# COMPLETE THE FOLLOWING
1 – According to the personal statement, what event silenced the shrill voices of the writer's teachers and parents?
2 – For each statement, say whether it agrees with the personal statement, and quote the words that decide it: (a) The writer's teachers and parents criticized the writer for not working up to full potential. (b) The writer describes the process of transformation as easy. (c) The writer argued that average effort led to below average results.
3 – List everything the personal statement says the voice inside the writer's head forced the writer to do.
---------- TEXT BLOCK
What you guys think PS. Critique will help : )

(Personal Statement Examples, Advice, Critique, . . . )
fdr123
Posts: 55
Joined: Sat May 01, 2010 6:23 pm

What you guys think PS. Critique will help : )

Postby fdr123 » Tue Jan 25, 2011 8:51 pm

​Please critique PS


Often, in life, the shrillest voices are summarily silenced by the softest sounds emanating from inside one’s own mind.  I should know.  In my early years I was subjected to the shrill cries of both my teachers and parents who would castigate me for not working up to my full potential.  And I would defend my lack of motivation by speciously arguing that for the merely average amount of effort I put into my various projects, I would always come away with above average results.  Privately, though, an entirely different perspective had taken hold, one that refused to even consider the possibility that increased effort would indeed result in optimum performance.  To avoid my lack of performance, I wrongly reasoned that if I never tried my hardest to succeed, then I would never have to experience the pain of defeat.  But then, one day, the time came for me to depart for college, and the shrill voices were silenced forever leaving me to contend with the shrillest voice of all: the one inside my head.      

That voice inside my head thankfully forced me to confront my wrongheaded outlook, to stop accepting mediocrity, and to start challenging myself to be the best that I could be.  This process of transformation was not easy: old habits take a long time to construct; and an even longer time to de-construct.  Still, I persevered, and soon enough witnessed changes in all areas of my life that were both meteoric and astounding.
--------------------
---------- GIVEN INFORMATION
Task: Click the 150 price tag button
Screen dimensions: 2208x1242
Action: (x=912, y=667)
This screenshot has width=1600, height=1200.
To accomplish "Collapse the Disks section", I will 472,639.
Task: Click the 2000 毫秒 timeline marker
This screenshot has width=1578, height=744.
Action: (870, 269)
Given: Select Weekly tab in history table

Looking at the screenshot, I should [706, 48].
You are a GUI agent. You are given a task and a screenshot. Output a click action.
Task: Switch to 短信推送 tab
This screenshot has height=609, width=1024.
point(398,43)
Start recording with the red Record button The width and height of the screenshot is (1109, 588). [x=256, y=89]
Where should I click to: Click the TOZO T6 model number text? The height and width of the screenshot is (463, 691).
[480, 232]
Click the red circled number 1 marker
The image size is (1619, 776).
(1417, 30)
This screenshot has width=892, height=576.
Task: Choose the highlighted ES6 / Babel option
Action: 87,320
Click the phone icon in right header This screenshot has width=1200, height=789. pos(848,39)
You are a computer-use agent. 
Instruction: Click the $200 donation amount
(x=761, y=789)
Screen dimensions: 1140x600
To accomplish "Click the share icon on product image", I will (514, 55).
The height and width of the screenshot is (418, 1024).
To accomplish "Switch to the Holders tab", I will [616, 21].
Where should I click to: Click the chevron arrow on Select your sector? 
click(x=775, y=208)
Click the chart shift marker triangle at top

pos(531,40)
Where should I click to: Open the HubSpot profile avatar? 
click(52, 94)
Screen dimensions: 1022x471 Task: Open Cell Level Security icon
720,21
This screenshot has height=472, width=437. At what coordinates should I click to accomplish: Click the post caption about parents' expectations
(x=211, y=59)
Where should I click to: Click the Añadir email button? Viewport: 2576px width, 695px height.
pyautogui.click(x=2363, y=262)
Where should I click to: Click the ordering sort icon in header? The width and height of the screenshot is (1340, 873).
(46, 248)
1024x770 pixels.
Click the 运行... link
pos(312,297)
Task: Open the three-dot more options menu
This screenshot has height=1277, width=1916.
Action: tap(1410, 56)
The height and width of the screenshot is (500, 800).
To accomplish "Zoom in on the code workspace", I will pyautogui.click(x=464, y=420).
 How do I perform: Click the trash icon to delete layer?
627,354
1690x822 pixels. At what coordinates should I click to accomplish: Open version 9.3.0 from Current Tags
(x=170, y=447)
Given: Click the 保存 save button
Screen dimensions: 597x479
--------------------
# RESULTS OF THE EXERCISE
1 – The time came for the writer to depart for college.

2 –
(a) Yes: "castigate me for not working up to my full potential"
(b) No: "This process of transformation was not easy"
(c) No: "I would always come away with above average results"

3 –
- Confront the writer's wrongheaded outlook
- Stop accepting mediocrity
- Start challenging the writer to be the best the writer could be